• DATA FOR THE TASK:
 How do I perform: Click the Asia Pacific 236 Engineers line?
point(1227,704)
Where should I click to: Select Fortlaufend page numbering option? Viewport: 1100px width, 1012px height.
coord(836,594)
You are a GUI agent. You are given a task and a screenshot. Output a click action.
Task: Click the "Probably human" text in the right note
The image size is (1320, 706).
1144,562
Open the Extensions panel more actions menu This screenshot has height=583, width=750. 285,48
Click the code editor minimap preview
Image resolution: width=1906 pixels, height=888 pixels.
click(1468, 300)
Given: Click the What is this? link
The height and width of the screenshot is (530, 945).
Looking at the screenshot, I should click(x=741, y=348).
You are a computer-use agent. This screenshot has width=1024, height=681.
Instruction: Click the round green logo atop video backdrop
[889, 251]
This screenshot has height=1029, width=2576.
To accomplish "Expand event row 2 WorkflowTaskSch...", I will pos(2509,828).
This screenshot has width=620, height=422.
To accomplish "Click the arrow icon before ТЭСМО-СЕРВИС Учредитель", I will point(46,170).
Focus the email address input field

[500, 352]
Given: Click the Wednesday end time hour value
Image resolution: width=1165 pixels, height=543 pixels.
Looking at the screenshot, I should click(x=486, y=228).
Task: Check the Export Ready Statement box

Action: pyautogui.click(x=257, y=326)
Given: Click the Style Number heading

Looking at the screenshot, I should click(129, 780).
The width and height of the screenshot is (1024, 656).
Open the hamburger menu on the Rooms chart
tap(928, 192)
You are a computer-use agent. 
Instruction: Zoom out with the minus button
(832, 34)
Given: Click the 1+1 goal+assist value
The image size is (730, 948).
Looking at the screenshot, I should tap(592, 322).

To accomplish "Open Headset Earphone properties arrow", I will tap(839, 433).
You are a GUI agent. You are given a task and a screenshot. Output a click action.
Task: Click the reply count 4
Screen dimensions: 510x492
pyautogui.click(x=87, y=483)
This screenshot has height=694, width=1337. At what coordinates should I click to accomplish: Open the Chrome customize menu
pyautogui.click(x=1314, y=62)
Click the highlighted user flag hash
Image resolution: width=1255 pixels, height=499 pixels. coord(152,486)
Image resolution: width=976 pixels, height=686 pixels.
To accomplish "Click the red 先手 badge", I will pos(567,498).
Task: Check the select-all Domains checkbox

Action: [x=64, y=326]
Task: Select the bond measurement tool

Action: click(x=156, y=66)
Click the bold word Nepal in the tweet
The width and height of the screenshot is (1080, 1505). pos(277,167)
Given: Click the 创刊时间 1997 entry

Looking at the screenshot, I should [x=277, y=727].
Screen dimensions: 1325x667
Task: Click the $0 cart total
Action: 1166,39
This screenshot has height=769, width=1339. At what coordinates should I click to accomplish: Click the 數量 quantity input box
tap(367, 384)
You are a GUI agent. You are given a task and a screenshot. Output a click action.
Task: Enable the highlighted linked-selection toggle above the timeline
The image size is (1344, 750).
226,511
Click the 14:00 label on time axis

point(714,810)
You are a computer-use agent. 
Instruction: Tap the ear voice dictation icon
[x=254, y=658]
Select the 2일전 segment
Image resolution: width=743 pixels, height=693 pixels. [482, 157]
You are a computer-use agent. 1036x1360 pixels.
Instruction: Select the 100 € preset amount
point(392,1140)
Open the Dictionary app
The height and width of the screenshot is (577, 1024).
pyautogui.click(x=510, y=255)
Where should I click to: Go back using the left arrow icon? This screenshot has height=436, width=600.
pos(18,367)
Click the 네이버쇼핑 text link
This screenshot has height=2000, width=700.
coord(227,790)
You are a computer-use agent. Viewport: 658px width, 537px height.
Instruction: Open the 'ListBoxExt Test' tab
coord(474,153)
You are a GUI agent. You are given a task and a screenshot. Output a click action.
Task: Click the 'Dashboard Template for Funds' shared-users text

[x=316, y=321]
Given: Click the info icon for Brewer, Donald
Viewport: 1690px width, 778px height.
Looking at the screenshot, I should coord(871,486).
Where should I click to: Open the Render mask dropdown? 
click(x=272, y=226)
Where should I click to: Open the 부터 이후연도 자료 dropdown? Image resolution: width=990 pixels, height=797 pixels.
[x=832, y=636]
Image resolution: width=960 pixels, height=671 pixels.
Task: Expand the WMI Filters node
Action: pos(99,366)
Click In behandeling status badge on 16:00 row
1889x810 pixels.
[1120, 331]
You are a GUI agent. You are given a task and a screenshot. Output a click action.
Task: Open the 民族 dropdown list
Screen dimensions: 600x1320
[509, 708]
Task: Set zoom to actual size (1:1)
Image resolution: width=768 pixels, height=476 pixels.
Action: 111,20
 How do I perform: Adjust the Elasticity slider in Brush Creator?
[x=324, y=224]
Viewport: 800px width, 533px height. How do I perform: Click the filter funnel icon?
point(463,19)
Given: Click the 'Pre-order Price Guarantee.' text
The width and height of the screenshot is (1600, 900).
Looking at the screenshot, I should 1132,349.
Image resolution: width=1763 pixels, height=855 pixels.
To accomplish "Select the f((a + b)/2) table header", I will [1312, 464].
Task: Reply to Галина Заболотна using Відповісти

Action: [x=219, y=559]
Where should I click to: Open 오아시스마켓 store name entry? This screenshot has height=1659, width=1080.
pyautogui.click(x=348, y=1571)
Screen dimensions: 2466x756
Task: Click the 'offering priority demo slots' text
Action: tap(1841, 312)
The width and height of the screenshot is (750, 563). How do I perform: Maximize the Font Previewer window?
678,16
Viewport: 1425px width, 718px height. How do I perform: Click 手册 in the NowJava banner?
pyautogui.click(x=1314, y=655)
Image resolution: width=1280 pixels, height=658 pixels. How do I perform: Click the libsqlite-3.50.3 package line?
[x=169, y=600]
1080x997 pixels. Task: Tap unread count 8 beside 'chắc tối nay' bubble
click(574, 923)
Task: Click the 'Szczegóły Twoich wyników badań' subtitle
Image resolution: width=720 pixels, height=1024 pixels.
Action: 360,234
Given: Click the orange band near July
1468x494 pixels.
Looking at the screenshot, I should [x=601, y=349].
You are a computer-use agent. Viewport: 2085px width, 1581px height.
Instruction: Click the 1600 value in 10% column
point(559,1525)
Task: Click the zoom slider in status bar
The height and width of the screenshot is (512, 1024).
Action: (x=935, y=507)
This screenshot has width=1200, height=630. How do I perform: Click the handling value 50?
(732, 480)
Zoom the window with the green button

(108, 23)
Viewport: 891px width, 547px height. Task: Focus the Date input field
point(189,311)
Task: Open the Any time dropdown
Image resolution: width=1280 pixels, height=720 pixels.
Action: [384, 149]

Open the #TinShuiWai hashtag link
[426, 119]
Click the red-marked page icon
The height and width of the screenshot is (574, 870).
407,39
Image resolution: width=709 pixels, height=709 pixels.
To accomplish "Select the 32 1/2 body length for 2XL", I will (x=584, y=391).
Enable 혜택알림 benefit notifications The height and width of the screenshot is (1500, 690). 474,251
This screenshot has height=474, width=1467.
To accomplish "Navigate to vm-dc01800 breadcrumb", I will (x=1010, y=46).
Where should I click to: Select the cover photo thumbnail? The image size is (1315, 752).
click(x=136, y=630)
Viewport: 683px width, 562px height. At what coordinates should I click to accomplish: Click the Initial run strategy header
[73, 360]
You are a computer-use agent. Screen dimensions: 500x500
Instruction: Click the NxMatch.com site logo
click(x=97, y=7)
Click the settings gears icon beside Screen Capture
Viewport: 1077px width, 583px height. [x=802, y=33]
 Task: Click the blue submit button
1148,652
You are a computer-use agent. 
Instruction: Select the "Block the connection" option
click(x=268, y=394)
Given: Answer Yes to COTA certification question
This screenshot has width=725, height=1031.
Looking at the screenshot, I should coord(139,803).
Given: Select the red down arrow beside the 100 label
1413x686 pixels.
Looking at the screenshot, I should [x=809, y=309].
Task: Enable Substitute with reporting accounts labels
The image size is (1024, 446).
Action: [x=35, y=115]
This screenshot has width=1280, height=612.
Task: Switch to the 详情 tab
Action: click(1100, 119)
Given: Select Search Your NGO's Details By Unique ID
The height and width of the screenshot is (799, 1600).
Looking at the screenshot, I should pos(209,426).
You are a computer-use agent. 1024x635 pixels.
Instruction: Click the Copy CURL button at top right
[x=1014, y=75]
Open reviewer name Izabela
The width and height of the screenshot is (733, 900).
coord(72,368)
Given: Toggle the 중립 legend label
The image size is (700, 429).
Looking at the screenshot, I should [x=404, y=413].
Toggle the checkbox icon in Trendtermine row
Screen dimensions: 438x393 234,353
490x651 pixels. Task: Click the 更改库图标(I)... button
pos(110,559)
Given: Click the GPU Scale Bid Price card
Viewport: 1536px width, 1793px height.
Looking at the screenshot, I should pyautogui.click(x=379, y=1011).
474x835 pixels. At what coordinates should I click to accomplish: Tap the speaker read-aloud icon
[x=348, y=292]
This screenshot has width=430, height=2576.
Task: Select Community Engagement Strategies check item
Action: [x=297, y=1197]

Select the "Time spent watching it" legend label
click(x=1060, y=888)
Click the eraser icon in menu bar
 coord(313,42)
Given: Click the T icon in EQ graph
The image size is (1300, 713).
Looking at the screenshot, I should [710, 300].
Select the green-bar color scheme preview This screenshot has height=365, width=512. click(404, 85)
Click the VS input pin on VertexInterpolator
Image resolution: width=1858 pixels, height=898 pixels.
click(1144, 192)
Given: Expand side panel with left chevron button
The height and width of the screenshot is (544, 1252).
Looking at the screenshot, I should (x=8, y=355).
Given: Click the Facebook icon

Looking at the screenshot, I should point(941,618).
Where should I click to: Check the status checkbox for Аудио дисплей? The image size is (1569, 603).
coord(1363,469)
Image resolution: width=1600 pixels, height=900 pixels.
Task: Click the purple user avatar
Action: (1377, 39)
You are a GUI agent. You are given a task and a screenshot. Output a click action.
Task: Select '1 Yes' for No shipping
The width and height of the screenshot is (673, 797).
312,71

• TASK BRIEF:
All lines above from the one with "Click the settings" to the one with "You are a computer-use agent. 1024x635", inclusive, should be copied exactly, and no other lines.

• WRITTEN ANSWER:
Click the settings gears icon beside Screen Capture
Viewport: 1077px width, 583px height. [x=802, y=33]
 Task: Click the blue submit button
1148,652
You are a computer-use agent. 
Instruction: Select the "Block the connection" option
click(x=268, y=394)
Given: Answer Yes to COTA certification question
This screenshot has width=725, height=1031.
Looking at the screenshot, I should coord(139,803).
Given: Select the red down arrow beside the 100 label
1413x686 pixels.
Looking at the screenshot, I should [x=809, y=309].
Task: Enable Substitute with reporting accounts labels
The image size is (1024, 446).
Action: [x=35, y=115]
This screenshot has width=1280, height=612.
Task: Switch to the 详情 tab
Action: click(1100, 119)
Given: Select Search Your NGO's Details By Unique ID
The height and width of the screenshot is (799, 1600).
Looking at the screenshot, I should pos(209,426).
You are a computer-use agent. 1024x635 pixels.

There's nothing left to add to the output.